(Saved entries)
########################################

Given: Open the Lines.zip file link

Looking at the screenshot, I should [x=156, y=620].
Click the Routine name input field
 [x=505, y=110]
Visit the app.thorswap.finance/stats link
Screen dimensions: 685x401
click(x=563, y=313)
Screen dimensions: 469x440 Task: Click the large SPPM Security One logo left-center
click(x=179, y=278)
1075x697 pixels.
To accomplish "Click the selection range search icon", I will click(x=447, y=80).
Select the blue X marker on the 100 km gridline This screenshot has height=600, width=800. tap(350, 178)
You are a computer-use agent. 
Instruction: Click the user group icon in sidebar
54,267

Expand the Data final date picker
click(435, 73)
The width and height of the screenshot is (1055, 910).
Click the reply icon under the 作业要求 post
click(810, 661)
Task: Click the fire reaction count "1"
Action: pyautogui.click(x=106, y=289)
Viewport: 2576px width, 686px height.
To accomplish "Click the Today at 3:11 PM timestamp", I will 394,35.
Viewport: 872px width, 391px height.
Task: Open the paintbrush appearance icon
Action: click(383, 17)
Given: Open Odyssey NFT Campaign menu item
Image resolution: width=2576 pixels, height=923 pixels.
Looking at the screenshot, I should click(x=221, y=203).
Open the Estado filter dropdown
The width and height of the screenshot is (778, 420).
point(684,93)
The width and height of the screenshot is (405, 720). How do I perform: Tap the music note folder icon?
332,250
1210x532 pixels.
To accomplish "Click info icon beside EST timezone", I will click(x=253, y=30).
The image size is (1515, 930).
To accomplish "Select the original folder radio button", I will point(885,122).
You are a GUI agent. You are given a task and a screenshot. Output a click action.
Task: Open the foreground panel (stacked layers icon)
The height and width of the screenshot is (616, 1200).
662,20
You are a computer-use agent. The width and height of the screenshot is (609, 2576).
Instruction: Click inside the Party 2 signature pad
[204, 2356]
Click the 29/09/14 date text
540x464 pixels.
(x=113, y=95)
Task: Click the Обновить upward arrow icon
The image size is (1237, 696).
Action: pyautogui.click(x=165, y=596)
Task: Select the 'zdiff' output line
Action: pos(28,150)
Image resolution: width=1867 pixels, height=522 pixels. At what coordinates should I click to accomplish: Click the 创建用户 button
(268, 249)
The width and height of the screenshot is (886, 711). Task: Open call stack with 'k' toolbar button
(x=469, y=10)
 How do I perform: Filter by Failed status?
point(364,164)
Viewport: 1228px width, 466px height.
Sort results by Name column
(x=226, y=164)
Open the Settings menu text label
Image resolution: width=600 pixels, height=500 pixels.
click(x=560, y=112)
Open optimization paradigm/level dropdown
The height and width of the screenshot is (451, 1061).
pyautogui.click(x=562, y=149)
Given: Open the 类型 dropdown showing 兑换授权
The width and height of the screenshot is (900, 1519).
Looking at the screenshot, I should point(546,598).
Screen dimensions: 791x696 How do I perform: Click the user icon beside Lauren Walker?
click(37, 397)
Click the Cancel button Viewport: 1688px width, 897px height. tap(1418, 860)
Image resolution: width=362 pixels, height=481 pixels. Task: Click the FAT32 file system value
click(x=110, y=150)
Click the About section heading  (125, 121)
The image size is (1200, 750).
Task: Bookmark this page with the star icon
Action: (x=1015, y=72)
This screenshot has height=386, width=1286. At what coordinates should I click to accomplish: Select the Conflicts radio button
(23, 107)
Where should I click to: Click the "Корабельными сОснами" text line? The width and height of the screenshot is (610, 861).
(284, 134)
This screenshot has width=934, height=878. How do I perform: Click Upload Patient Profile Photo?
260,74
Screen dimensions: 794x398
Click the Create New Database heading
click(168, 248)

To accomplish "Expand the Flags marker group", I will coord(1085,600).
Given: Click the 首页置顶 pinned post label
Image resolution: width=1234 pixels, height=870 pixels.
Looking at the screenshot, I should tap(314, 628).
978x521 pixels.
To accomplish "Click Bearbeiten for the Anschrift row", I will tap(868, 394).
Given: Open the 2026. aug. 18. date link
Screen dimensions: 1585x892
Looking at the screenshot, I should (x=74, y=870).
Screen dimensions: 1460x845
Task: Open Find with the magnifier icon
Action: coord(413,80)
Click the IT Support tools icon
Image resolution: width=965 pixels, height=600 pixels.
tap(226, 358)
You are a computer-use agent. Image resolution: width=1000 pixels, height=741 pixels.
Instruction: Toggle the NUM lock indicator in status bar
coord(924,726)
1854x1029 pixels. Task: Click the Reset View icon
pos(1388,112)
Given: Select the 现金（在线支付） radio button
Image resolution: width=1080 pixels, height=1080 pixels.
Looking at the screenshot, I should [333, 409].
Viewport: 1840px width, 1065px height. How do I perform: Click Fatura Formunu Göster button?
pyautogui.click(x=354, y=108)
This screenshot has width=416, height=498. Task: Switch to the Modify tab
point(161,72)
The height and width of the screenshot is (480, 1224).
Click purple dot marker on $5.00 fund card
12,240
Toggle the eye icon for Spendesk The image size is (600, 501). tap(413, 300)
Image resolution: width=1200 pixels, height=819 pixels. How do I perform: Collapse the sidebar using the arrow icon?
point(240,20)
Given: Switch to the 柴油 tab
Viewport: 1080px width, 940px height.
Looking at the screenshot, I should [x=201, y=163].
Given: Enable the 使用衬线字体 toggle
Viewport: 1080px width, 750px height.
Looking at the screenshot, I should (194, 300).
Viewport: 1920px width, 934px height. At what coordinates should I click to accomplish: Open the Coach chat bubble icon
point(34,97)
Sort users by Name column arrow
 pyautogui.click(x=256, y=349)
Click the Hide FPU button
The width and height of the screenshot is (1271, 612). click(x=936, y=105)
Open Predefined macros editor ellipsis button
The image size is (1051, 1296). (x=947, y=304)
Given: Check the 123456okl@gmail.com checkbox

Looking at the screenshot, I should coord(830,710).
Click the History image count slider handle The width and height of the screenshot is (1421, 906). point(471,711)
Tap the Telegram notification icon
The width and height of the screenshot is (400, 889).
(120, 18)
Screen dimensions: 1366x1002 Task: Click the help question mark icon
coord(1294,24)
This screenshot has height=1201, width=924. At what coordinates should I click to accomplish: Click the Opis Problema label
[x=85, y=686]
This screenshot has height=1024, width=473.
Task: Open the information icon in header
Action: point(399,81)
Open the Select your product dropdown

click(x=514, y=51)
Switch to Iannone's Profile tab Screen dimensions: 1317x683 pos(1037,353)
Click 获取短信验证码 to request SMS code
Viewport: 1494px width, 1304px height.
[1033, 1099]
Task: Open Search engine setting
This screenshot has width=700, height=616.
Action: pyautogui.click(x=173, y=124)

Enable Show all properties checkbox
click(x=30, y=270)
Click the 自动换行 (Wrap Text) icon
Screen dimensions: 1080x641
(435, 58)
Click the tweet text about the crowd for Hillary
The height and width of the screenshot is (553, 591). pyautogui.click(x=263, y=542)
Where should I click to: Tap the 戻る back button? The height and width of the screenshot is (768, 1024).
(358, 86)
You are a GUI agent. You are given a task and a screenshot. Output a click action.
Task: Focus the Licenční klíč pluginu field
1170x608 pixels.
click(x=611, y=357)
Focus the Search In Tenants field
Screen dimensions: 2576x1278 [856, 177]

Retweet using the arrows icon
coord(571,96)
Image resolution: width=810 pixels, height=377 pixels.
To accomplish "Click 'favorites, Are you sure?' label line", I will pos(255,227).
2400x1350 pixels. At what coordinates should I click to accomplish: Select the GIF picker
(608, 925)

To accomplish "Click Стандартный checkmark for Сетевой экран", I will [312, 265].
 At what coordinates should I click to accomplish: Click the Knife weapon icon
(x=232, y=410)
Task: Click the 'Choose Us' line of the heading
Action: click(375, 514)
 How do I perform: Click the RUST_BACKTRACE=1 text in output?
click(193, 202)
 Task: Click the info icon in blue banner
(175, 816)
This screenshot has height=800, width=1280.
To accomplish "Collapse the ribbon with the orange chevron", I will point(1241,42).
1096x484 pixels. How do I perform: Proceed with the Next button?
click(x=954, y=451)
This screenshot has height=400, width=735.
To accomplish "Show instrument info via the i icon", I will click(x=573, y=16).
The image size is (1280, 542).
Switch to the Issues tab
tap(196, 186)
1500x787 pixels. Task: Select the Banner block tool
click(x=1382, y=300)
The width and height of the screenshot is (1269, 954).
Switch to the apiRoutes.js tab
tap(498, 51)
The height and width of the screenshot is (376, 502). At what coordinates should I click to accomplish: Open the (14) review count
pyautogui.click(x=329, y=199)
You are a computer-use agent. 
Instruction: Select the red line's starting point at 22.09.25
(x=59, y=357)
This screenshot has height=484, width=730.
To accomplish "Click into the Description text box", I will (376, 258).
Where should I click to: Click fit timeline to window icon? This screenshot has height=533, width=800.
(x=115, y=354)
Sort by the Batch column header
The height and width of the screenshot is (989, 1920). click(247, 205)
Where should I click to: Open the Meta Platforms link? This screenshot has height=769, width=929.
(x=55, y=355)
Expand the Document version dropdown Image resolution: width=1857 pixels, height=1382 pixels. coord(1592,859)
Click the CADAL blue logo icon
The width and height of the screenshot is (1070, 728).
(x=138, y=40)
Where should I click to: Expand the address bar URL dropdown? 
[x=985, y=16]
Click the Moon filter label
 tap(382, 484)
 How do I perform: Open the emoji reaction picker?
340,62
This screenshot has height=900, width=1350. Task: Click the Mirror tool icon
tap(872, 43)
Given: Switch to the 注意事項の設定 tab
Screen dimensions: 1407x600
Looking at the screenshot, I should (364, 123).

########################################

Pull every line with the string "computer" from the data above.

You are a computer-use agent. 
You are a computer-use agent. The width and height of the screenshot is (609, 2576).
You are a computer-use agent. Image resolution: width=1000 pixels, height=741 pixels.
You are a computer-use agent. 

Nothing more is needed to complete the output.